Cluster Development for Large Scale Redevelopment of Urban Habitat
Bhendi Bazaar Planned Redevelopment
Image of the planned redevelopment. (Source: Burhani Upliftment Trust)

Abbas Master, CEO, Saifee Burhani Upliftment Trust
Girish Dravid, Director, Sterling Engineering

The paper explores the possibility of redeveloping the old tenanted inner city areas of Mumbai in a planned & inclusive manner through cluster redevelopment scheme. Further, it analysis various features of a pilot project being executed under this scheme in Bhendi Bazaar, Mumbai.

History of Mumbai

From a group of seven islands to a strategic port and eventually the financial capital of world's largest democracy - Mumbai has come a long way in the past three hundred years.

18th century marked the rapid growth of the city, when hinterland was connected to Mumbai by rail. Subsequently, many construction projects were undertaken to cater to the needs of flourishing markets and economic opportunities. Various business communities such as the Gujaratis, Marwaries, Sindhis, Parsis, Katchis, Dawoodi Bohras and Memons moved to the city from across the country to set-up their businesses.

To fuel the engines of commerce, labourers came from across the country. These labourers lived in settlements that grew parallel to the docks, Bhendi Bazaar (the project area) being one of them.
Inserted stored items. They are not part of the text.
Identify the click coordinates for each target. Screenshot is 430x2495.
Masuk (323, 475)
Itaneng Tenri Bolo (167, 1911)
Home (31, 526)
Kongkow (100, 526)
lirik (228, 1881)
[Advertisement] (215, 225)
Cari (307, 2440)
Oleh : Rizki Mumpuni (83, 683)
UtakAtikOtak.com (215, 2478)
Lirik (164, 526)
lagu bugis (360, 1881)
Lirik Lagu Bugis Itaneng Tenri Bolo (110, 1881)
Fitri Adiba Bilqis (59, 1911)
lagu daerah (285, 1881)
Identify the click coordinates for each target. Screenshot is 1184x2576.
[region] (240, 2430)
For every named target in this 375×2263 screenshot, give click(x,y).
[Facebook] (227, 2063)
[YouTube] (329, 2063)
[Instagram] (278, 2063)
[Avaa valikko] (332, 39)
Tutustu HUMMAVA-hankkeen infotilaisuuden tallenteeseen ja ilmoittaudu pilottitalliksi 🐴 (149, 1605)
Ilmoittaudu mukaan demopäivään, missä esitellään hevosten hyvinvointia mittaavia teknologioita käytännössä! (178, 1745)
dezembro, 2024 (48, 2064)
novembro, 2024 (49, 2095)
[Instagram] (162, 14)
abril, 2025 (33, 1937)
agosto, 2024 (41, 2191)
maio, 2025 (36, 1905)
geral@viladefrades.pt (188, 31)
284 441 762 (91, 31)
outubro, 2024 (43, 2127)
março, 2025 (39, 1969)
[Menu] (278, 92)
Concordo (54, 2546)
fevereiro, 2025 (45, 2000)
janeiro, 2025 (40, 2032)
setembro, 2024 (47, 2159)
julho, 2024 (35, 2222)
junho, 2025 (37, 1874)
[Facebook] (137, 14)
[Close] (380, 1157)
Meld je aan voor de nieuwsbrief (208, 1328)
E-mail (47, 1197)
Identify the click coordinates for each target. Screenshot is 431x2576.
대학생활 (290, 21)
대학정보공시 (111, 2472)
The land owners and factory owners constructed rental dormitory-style tenements with common lavatories called 'Chawls' for the labourers and other migrants. Eventually, the immigrants brought their families in these single-room accommodations drastically increasing the density of the area. During the second world war 'Rent-control Act' was introduced which rendered these Chawls unprofitable for landlords. The meager rent acted as a deterrent for the repairs and maintenance of existing Chawls. In 1969, there were about 20,000 Chawls in dilapidated conditions, housing two million people (Dua 1992).

Present Day Mumbai, the Economic Growth - the Problem of Housing and Infrastructure
Today, Mumbai is the entertainment, fashion and commercial center of India. It is also one of the world's top 10 centers of commerce in terms of global financial flow. Mumbai accounts for 30% of income tax collections, 60% of customs duty collections, 20% of central excise tax collections, 40% of foreign trade and `40,000 crore (US $10 billion) in corporate taxes to the Indian economy. Mumbai is the world's 29th largest city by GDP, and with a population of approximately 23 million (Sankhe et al. 2010) people spread over about 600 sq. kms, it is the 3rd most densely populated besides being the 8th most populated city in the world. Mumbai's (MMR) GDP is expected to reach 11.9 trillion rupees ($265 billion) by 2030, larger than GDP of many countries today, including Portugal, Columbia and Malaysia (Sankhe et al. 2010). The population is expected to grow to 33 million by 2030 (Sankhe et al. 2010).

However, this financial success hasn't been inclusive. The old inner-city areas are plagued with century old deteriorating Chawls, narrow roads that make it difficult to walk let alone movement of vehicular traffic, lack of parking and open spaces, and access to only common toilets. The deteriorating living conditions have brought the area to a point of socio-economic stand still while the suburbs and other areas are growing rapidly.

However, due to the presence of one of the oldest and most prominent Central Business District (CBD), majority of population from suburbs travel to Island city daily. This area is well-connected through primary roads in both north-south and east-west direction (Project being in the center of this grid). Public transport services like buses are adequately available depending on the area (project site has bus stops at its periphery with buses in every 10 minutes to various location). All the three railways- central, western and harbor lines connect the island city to the rest of Mumbai (Project is within 2 km radius from all the 3 rail routes).

The city's economic boom attracts migrants in search of opportunities from across the country. This has led to acute shortage in low-income/mid-income housing; resulting in slums and pavement dwellers. Due to lack of space, most of the new developments are expanding vertically on small plots of land with no consideration for the wider infrastructure. 'Pencil Towers' have cropped-up at random, leaving inadequate infrastructure. These unplanned and scattered constructions aggravate the urban blight and add to the burden to an already stressed infrastructure. The governing bodies lack the resources to undertake large scale redevelopments on their own. The above makes a holistic, sustainable and inclusive urban planning model, the need of the hour.